## [JOB 1]
In the text about Lao Cai City, why does the city have less French colonial architecture than Sapa?

## [TEXT EXCERPT]
In far Northern Vietnam, bordering China’s Yunnan Province, Lao Cai City is the capital of the Lao Cai Province and a hotspot destination for travelers who are exploring this remote area. A popular stopover for visitors going back and forth between China and Vietnam, the city sits at the junction of the Red and Nanxi Rivers.
Mountainous Capital in Northern Vietnam
Built into the mountains of Northern Vietnam, Lao Cai City’s main industries are driven by the Lao Cai Railway, timber, and tourism. Although in a remote province, much of the city has been modernized and updated. In the past, Lao Cai had closed its border with China after Chinese forces attempted to take the city in 1979, but in 1993, the border was reopened.
Lao Cai City. Photo: k t
Since then, Lao Cai City has thrived as an international destination, especially since it’s a 1-hour drive from Sapa, which is another popular destination nearby. However, most of the travelers throughout Lao Cai Province will come from either China or Vietnam’s capital, Hanoi, which is 286 km (178 mi) away. The Lào Cai International Border gate is less than ten minutes from the city.
Throughout the centuries, Lao Cai City’s proximity to China and its location in Northern Vietnam has made it an important trading post. First established in 1463 by Viet Kings, the city was once the capital of the Hu’ng Hóa region. More than 400 years after its creation, Lao Cai would come under the influence of the French.
The French began occupying the city in 1889, using it as both a strategic point and tourist destination. Called “Lao Kay” by the French, the name was adopted by the locals and changed to “Lào Cai”. For years, the city was inhabited by the French, and traces of their occupation can still be seen in the local architecture.
By the end of World War II, the relationship between the French and locals began to disintegrate. Resisting foreign occupation, many colonial buildings were destroyed, and for this reason, Lao Cai City does not feature as much French colonial architecture as places like Sapa.
The river border between China and Lào Cai City. Photo by: Joe Coyle.
In more recent years, the re-opening of the border in 1993 allowed Lao Cai City to gain international recognition. Closed for 14 years, when the border reopened, it allowed international trade and visitors to once again flow through Lao Cai. Since then, the capital has industrialized and expanded its tourist sector.
- Lao Cai was first established as a city in November 2004.
- There are 130,671 permanent residents living in Lao Cai City.
- Officially, Lao Cai City has 17 communes, 10 wards, and 7 rural communities.

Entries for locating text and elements

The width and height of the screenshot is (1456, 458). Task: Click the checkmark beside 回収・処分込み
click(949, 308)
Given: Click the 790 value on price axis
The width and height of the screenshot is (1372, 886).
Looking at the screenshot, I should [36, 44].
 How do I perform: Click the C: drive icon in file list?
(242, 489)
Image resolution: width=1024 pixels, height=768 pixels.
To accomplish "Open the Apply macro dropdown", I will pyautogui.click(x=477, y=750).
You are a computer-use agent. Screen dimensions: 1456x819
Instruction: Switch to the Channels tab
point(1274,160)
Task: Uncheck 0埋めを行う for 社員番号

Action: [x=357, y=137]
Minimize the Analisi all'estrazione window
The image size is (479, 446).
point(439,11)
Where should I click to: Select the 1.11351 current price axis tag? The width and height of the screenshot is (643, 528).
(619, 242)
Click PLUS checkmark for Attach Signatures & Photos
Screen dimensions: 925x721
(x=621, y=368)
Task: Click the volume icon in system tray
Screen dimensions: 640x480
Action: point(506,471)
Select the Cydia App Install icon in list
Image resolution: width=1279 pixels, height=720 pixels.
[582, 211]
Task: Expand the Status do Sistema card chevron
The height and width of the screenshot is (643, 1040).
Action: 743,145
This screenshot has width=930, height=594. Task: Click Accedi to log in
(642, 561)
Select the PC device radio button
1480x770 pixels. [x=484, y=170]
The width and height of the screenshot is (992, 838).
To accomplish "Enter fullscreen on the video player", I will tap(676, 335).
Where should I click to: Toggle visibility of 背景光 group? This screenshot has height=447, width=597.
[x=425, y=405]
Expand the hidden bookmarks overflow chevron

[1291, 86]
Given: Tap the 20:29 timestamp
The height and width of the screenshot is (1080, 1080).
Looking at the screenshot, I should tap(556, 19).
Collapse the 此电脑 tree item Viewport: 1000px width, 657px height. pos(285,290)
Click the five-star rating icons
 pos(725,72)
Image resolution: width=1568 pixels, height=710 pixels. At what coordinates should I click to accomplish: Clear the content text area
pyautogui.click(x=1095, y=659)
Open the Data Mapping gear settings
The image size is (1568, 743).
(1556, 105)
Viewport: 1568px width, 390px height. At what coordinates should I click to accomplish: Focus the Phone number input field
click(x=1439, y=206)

## [JOB 2]
Revise the part of the records that opens with the line containing "Given: Tap the 20:29 timestamp" and closes with the last line of the records, replacing "Phone number" with "Email address" and keeping everything else unchanged. Return only those lines.

## [FINAL ANSWER 1]
After World War II, relations between the French and the locals broke down. In resisting foreign occupation, many colonial buildings were destroyed. As a result, Lao Cai City has less French colonial architecture than places like Sapa.

## [FINAL ANSWER 2]
Given: Tap the 20:29 timestamp
The height and width of the screenshot is (1080, 1080).
Looking at the screenshot, I should tap(556, 19).
Collapse the 此电脑 tree item Viewport: 1000px width, 657px height. pos(285,290)
Click the five-star rating icons
 pos(725,72)
Image resolution: width=1568 pixels, height=710 pixels. At what coordinates should I click to accomplish: Clear the content text area
pyautogui.click(x=1095, y=659)
Open the Data Mapping gear settings
The image size is (1568, 743).
(1556, 105)
Viewport: 1568px width, 390px height. At what coordinates should I click to accomplish: Focus the Email address input field
click(x=1439, y=206)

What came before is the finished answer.